Rubidium – a chemical element

Rubidium – a chemical element

Rubidium is the chemical element with the symbol Rb and atomic number 37. It is the second most reactive metal and is very soft, with a silvery-white luster. Rubidium is a very soft, silvery-white metal in the alkali metal group. Rubidium metal shares similarities to potassium metal and cesium metal in physical appearance, softness, and conductivity. Rubidium cannot be stored under atmospheric oxygen, as a highly exothermic reaction will ensue, sometimes even resulting in the metal catching fire. It was discovered (1861) spectroscopically by German scientists Robert Bunsen and Gustav Kirchhoff and named after the two prominent red lines of its spectrum.


  • atomic number: 37
  • atomic weight: 85.47
  • melting point: 38.9 °C (102 °F)
  • boiling point: 688 °C (1,270 °F)
  • specific gravity: 1.53 (at 20 °C, or 68 °F)
  • oxidation states: +1, -1 (rare)

Rubidium is the first alkali metal in the group to have a density higher than water, so it sinks, unlike the metals above it in the group.
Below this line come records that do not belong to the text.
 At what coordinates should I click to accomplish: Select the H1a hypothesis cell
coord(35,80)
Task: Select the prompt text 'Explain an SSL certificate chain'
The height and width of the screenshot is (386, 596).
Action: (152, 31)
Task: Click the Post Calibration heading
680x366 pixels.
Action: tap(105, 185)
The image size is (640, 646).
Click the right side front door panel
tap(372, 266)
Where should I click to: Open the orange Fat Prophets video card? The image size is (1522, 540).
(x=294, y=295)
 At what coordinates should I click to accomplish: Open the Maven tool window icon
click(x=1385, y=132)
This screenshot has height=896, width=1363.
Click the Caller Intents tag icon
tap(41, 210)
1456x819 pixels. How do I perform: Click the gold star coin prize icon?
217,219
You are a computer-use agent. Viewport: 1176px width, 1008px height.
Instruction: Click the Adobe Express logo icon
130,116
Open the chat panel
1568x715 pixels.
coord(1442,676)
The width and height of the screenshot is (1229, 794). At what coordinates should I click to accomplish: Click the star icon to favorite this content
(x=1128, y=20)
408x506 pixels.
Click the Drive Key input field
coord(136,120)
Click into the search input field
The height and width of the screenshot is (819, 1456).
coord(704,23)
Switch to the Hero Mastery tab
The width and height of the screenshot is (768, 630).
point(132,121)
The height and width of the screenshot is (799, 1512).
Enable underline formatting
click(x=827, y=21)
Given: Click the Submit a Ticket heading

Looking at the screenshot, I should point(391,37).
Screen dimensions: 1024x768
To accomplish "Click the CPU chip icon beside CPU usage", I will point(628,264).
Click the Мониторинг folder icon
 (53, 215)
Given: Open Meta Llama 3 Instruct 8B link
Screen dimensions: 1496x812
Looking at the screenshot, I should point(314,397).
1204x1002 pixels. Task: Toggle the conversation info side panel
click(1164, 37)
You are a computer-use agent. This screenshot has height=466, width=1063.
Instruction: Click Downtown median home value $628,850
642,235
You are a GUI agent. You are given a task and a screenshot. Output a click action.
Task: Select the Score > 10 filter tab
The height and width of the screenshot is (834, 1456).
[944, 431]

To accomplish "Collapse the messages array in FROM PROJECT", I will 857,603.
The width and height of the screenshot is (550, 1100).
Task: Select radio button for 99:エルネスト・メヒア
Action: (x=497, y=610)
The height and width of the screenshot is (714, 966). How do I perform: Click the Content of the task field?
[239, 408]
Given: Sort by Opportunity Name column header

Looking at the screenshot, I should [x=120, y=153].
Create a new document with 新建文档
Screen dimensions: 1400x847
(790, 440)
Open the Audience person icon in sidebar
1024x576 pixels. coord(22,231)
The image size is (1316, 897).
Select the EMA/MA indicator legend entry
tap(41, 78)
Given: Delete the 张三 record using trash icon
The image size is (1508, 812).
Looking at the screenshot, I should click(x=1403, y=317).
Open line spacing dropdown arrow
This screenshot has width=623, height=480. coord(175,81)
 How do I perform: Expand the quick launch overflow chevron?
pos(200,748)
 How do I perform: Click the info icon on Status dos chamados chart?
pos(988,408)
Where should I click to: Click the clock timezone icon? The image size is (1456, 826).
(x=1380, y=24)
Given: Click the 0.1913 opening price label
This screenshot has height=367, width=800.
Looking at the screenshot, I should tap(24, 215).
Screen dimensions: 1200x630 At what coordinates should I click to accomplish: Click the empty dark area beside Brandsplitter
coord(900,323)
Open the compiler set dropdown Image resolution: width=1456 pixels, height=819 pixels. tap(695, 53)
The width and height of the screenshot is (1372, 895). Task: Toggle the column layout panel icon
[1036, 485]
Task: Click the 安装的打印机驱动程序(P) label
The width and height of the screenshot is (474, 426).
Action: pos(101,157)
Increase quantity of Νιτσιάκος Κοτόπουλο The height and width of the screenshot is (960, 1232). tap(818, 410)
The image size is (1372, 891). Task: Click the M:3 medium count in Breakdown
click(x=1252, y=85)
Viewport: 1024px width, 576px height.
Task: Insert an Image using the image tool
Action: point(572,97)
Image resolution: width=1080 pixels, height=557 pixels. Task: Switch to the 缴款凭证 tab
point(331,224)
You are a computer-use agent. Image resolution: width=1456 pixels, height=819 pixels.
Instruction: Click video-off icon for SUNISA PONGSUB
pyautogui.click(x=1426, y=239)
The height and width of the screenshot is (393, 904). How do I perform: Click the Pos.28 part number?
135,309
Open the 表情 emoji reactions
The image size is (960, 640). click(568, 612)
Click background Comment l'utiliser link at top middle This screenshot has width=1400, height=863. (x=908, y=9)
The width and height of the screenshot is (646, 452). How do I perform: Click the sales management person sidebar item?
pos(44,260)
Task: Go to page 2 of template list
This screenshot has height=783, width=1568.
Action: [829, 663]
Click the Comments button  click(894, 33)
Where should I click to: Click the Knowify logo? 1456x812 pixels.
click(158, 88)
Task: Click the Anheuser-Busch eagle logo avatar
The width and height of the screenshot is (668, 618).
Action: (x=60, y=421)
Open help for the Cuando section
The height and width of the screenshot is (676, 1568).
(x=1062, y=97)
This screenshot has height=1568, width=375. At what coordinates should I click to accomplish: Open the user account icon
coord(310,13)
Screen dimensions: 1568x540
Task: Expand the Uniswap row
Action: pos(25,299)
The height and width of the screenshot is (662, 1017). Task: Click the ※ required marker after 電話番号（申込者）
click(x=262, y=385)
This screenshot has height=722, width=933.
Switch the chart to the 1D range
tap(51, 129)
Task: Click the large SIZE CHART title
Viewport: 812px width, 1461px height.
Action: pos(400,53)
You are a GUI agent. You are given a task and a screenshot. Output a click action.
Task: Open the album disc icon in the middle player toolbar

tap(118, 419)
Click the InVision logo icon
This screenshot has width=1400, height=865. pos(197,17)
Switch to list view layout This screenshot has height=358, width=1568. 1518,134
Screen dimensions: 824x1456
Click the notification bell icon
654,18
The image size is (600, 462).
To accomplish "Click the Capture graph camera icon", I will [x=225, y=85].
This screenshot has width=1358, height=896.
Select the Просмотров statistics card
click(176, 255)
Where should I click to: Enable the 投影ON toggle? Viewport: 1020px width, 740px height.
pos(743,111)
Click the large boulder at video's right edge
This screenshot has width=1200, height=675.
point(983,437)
Rubidium has a standard atomic weight of 85.4678. It has a density about one and a half times that of water and is solid at room temperature, although the metal will melt if it’s just a bit warmer, according to Chemicool. On Earth, natural rubidium comprises two isotopes: 72% is a stable isotope 85Rb, and 28% is slightly radioactive 87Rb, with a half-life of 49 billion years—more than three times as long as the estimated age of the universe.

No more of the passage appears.